Analyzing survivors of the titanic tragedy.

Posted by Amer Shalan on October 26, 2016

We take a look at the titanic dataset.

What variables contributed to an individuals survival?

Did different ages or sexes have a higher rate of survival?

Cleaning the data

We had two missing ages. We can replace that with the median.

# Replacing missing ages with median df['Age'] = df['Age'].fillna(df['Age'].median())

The cabin data had very little data. We drop that.

# Delete Cabin del df['Cabin']

We drop the remaining rows that have NaN's.

# Drop remaining NaN's df.dropna(inplace=True)

Plotting the data

I started by plotting all peoples ages and their survival.

Age Category
0-5 Baby
6-15 Child
16-30 Adult
31-40 Mid
41-60 Old
61-80 Very Old

I then plotted each class and their survival.

This is a a little difficult to read.
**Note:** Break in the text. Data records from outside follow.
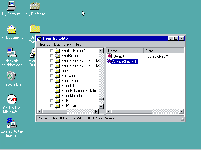
Task: Click the tree pane scroll-down arrow
Action: coord(101,106)
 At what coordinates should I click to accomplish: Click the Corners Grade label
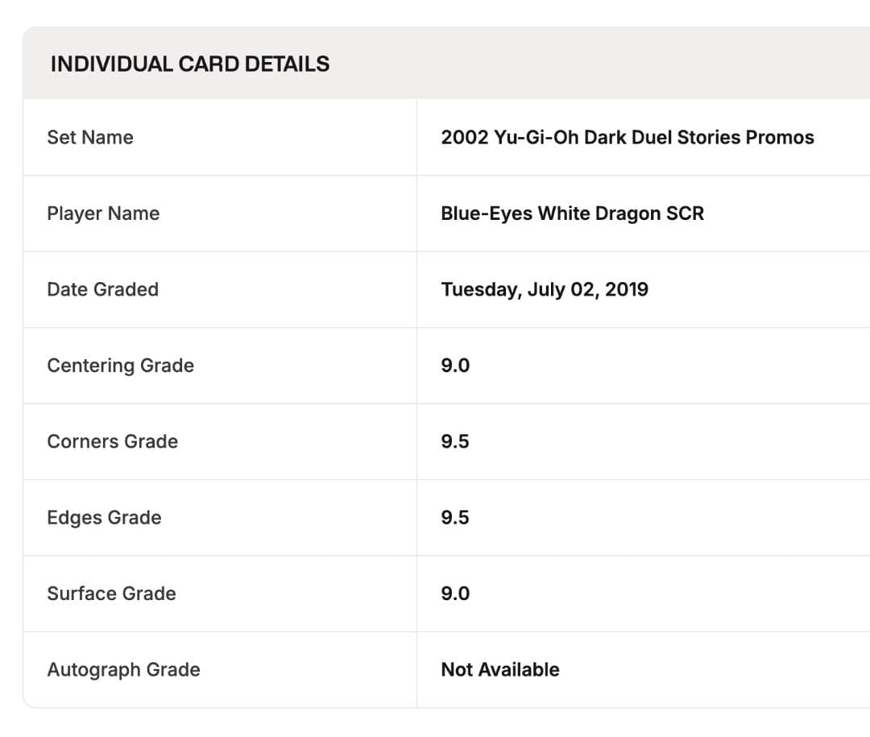point(112,441)
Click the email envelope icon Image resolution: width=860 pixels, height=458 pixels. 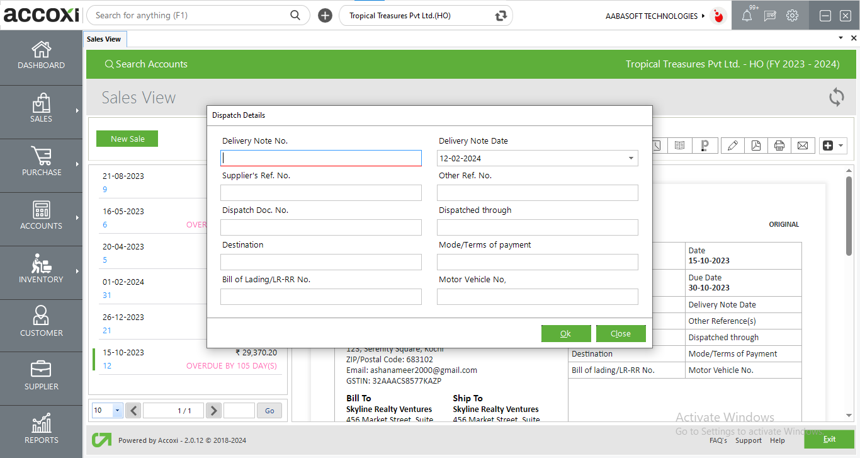coord(803,146)
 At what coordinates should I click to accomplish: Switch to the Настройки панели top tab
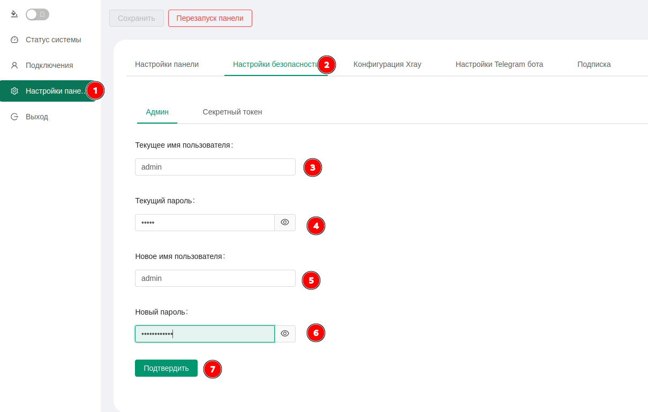[167, 64]
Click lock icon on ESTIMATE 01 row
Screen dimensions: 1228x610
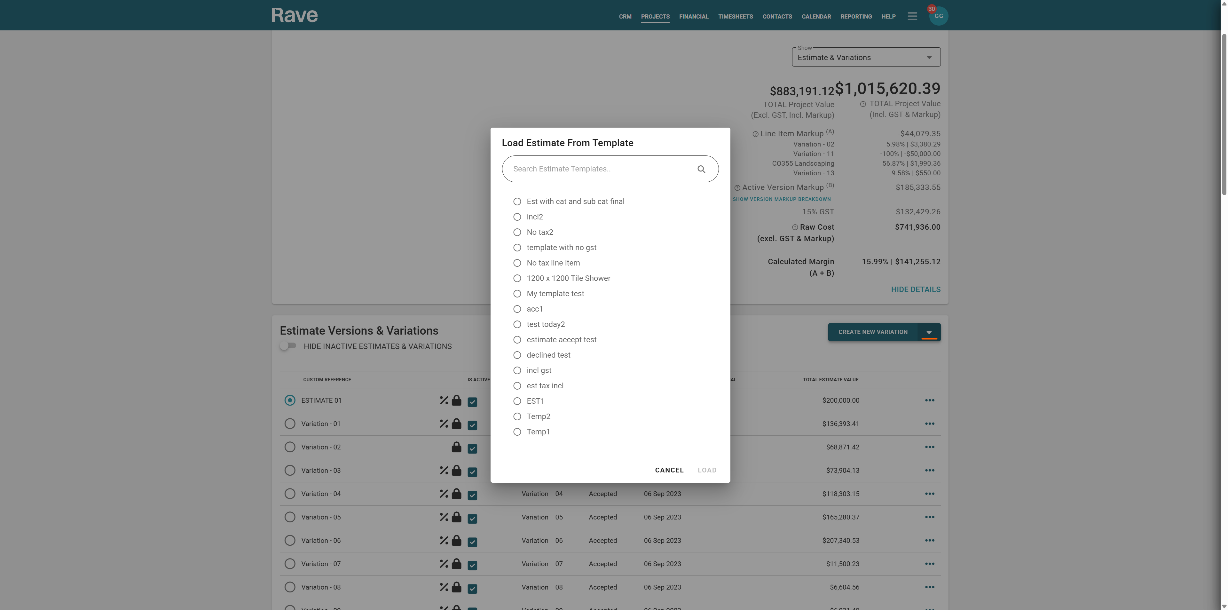pos(456,400)
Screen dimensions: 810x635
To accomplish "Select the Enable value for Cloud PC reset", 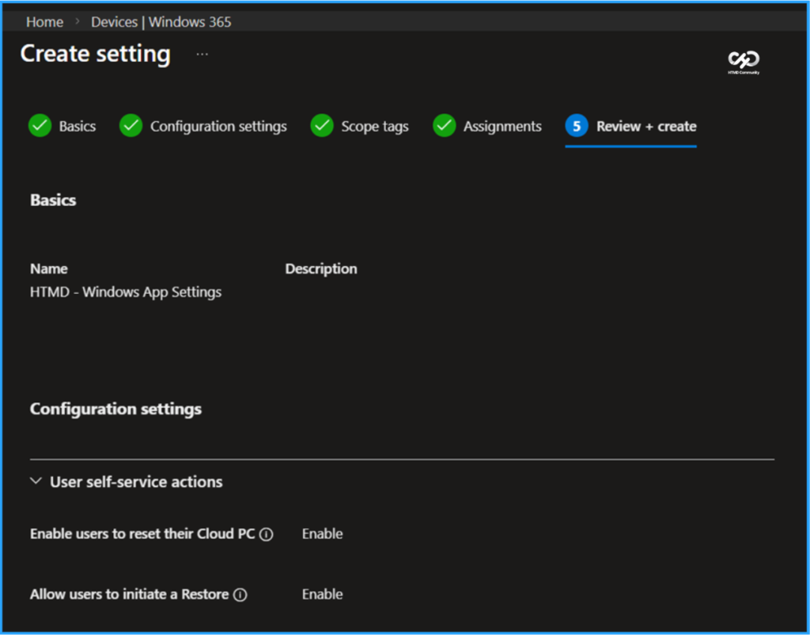I will click(x=322, y=534).

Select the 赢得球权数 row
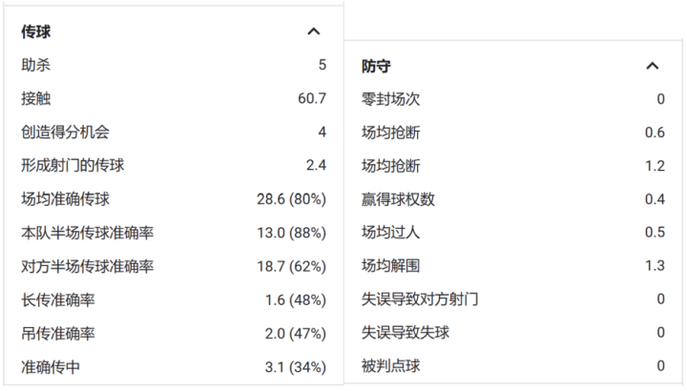(398, 198)
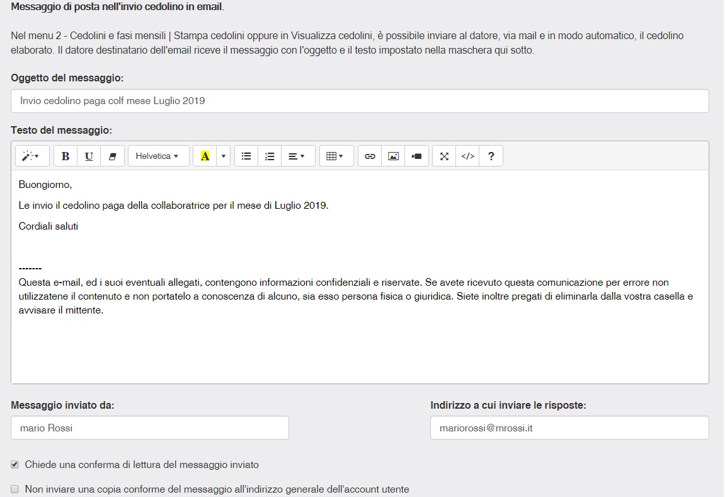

Why dont we put it into a stacked bar graph to see the weight of each genre and the songs in that genre hitting Number 1.

Data Wrangling

In an attempt to figure out which coefficients I should use, I normalized the appropriate data and ran a RFE model.

nc = [x for x in df.columns if x not in ['Survived', 'Sex', 'Embarked', 'index', 'PassengerId' , 'Name', 'Ticket']] df_norm = (df[nc] - df[nc].mean()) / (df[nc].max() - df[nc].min()) svc = SVC(kernel="linear", C=1) rfe = RFE(estimator=svc, n_features_to_select=1, step=1) rfe.fit(df_norm, df.Survived) ranking = rfe.ranking_ coeffs = pd.DataFrame(ranking, index=df[nc].columns, columns=['coef']) coeffs.sort_values('coef')
Pclass 1
Fare 2
Age 3
SibSp 4
Parch 5

I dropped the fare data since the class data can represent similar findings but with a higher correlation.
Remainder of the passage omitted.